The Lee Myung-bak administration was pushing for resource diplomacy, or diplomacy coordinated with private businesses that focused on securing natural resources deals in resource-rich countries. After the press release came out, the stocks of CNK rallied upward over the next several months.

However, doubts spread concerning a sizable existence of diamonds in Cameroon and politicians began assaulting the company and the government, suspecting foul play. In a parliamentary audit of the government last year, lawmakers of the largest opposition Democratic Party and the ruling Grand National Party claimed that CNK exaggerated the business potential of diamond mines when it acquired the rights to develop them from the government of Cameroon.

The scandalous case grabbed more attention in the media and the public in Korea as the lawmakers suspected Park Young-joon, a former second vice knowledge economy minister, to be involved. Park, one of the most influential aides to President Lee, was the director of the Prime Minister’s Office at the time. He led a high-profile Korean government emissary to Cameroon in May 2010 after Kim reported to him that there were lucrative diamond mine deals being discussed between a Korean company and the Cameroon government.

The board has investigated Park but hasn’t found any evidence proving Park’s involvement.

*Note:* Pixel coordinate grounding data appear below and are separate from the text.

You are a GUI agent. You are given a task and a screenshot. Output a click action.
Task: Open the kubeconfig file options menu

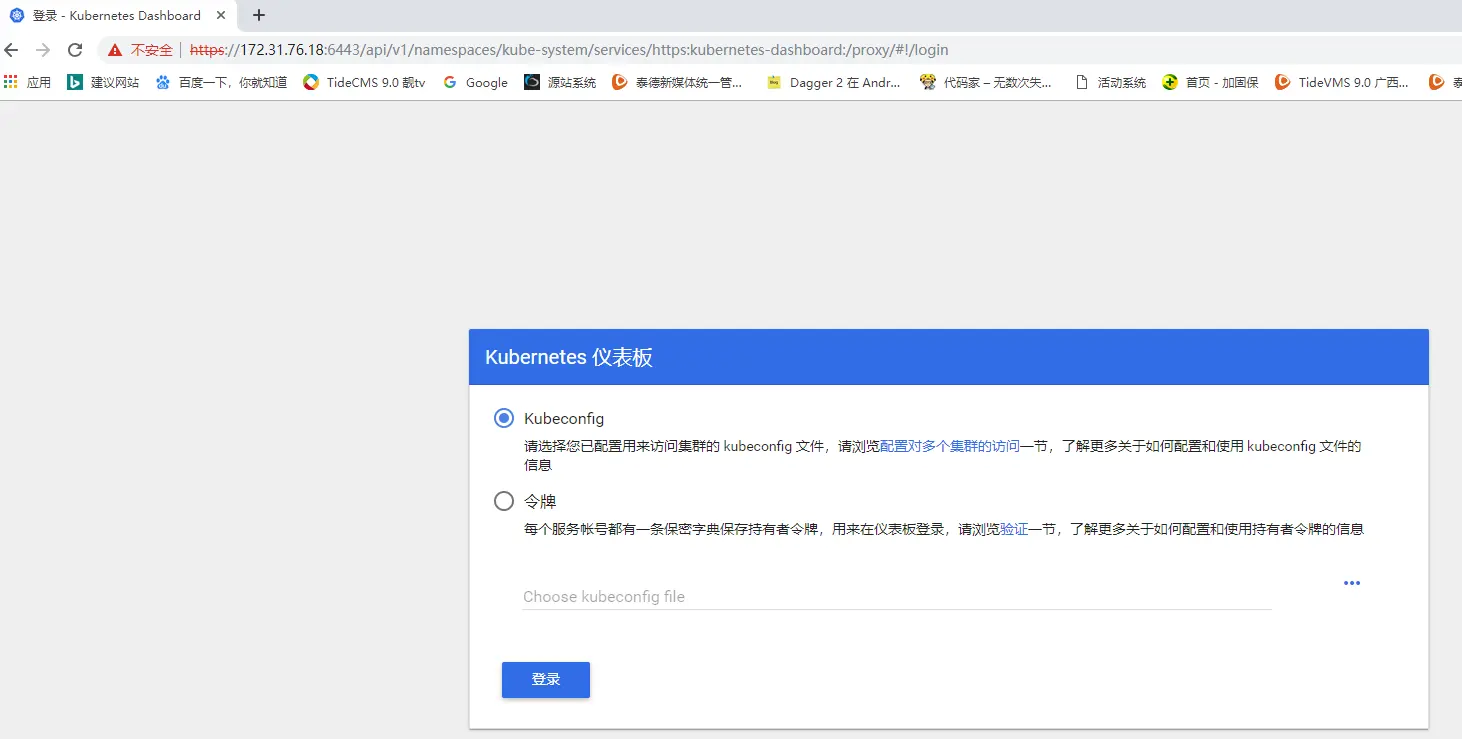click(x=1351, y=583)
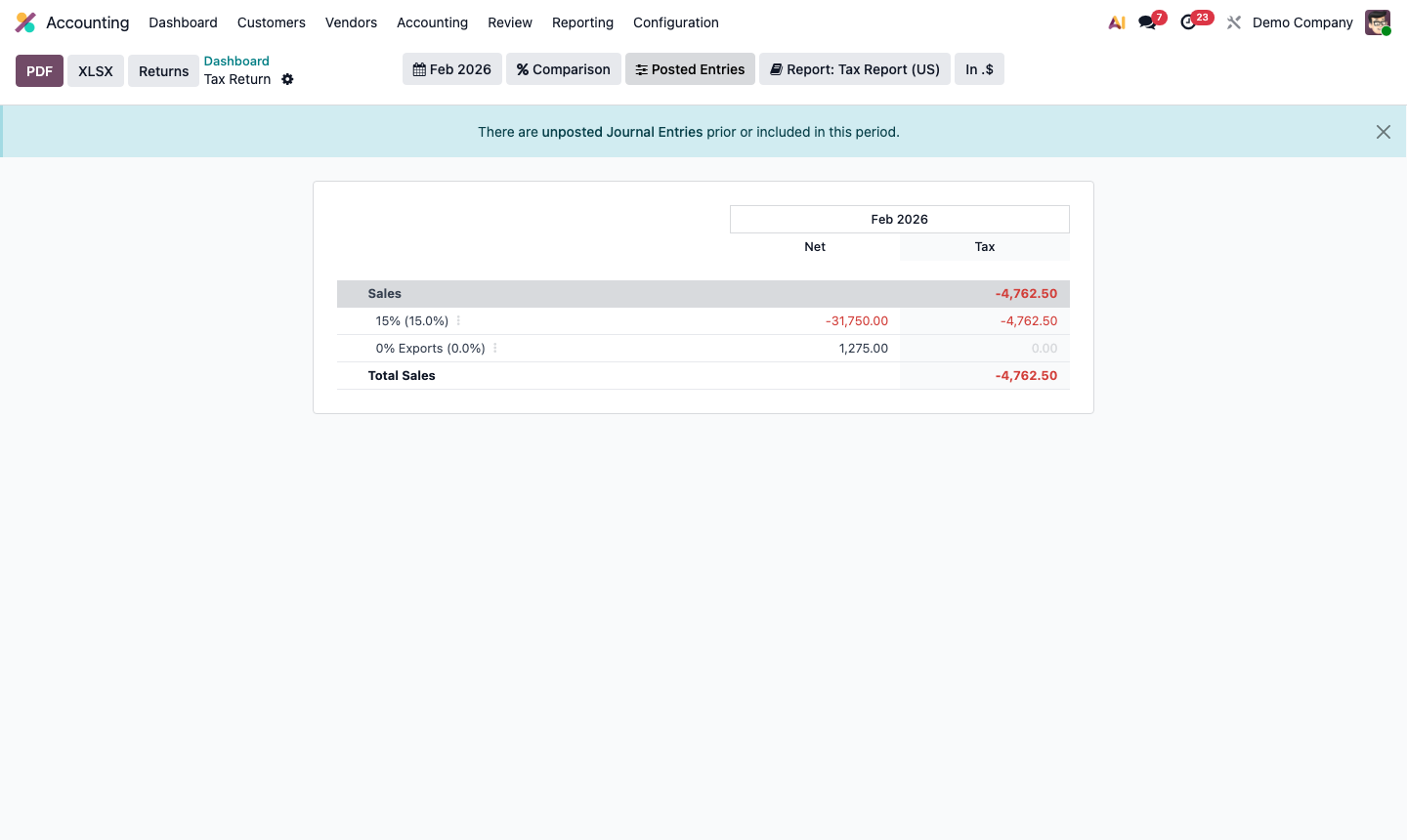The width and height of the screenshot is (1407, 840).
Task: Open the ellipsis menu on 0% Exports row
Action: (495, 348)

“The Prime Minister of Cameroon told me that a Korean company was participating in development [of diamond mines], so I only said, ‘please help the Korean company.’ That’s it,” Park told the JoongAng Ilbo by telephone. Park said he thinks Kim is only to blame for his drive to get his job done. Some of those who know Kim well said they were surprised by the allegation that points to Kim as a main culprit in the case.

Kim is considered a diligent diplomat. He has mainly worked in political affairs areas as a security policy director, North America advisor, and minister in Korean consulates in Washington. Others suspect that Kim’s motive was not so much greed but to please his former boss Cho Jung-pyo. Cho reportedly bought and later sold 260,000 shares in CNK for a 1 billion won profit.

Cho served as vice foreign minister and after retirement from the ministry he moved on to the Prime Minister’s Office, where he served as secretary, a minister-level position. When Kim was given an inter-ministerial assignment at the Prime Minister’s Office, Cho was his direct boss.

The JoongAng Ilbo talked with Kim in two telephone interviews on Monday. Kim denied all allegations of wrongdoing. Regarding the suspicion that his brother and brother’s wife purchased the CNK stocks, he said he has nothing to do with it.

“I am exhausted [with this case],” Kim said. “I have done nothing wrong.”